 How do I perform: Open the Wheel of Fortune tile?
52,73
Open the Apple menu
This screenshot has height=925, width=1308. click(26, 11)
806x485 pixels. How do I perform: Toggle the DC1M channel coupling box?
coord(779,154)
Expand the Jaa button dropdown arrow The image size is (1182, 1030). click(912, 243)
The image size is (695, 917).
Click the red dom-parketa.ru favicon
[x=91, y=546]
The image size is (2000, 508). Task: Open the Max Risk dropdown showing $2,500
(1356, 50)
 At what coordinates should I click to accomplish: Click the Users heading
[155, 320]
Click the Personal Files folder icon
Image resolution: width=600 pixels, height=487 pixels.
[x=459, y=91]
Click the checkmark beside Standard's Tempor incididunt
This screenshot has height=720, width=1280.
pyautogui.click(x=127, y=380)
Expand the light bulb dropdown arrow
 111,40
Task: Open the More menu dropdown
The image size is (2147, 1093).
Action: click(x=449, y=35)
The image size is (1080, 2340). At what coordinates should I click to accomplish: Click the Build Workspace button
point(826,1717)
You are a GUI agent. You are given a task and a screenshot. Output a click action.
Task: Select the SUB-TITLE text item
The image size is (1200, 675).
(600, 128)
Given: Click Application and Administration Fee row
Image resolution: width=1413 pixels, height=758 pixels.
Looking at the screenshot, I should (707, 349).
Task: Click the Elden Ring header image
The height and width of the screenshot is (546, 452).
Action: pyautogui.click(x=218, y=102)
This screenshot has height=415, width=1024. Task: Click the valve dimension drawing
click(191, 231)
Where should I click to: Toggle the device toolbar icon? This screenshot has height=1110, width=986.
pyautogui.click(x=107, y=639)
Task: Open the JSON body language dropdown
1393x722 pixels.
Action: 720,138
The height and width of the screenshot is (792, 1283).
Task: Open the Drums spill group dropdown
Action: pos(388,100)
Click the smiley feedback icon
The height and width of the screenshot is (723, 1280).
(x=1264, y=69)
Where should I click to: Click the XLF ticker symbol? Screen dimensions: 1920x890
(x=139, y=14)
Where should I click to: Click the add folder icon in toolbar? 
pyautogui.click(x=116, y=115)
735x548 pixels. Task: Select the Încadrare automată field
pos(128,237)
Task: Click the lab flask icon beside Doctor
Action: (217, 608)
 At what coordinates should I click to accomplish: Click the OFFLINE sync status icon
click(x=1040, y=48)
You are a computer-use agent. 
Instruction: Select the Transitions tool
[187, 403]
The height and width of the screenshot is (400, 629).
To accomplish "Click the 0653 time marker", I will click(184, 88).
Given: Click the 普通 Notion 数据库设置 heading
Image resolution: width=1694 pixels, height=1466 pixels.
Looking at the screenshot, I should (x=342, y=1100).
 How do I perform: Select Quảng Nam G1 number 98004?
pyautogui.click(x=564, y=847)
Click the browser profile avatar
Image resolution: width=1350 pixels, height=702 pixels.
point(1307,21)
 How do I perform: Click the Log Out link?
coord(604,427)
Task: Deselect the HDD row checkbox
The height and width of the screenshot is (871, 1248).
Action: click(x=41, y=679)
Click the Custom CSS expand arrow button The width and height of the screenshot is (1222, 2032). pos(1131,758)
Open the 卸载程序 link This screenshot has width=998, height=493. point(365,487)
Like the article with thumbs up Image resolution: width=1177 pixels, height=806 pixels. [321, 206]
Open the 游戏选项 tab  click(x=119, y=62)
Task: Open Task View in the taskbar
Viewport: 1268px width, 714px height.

▶ EXERCISE REQUIREMENTS
Read the entries and select each line where the word "agent" is found.

▶ RESPONSE AREA
You are a GUI agent. You are given a task and a screenshot. Output a click action.
You are a computer-use agent. 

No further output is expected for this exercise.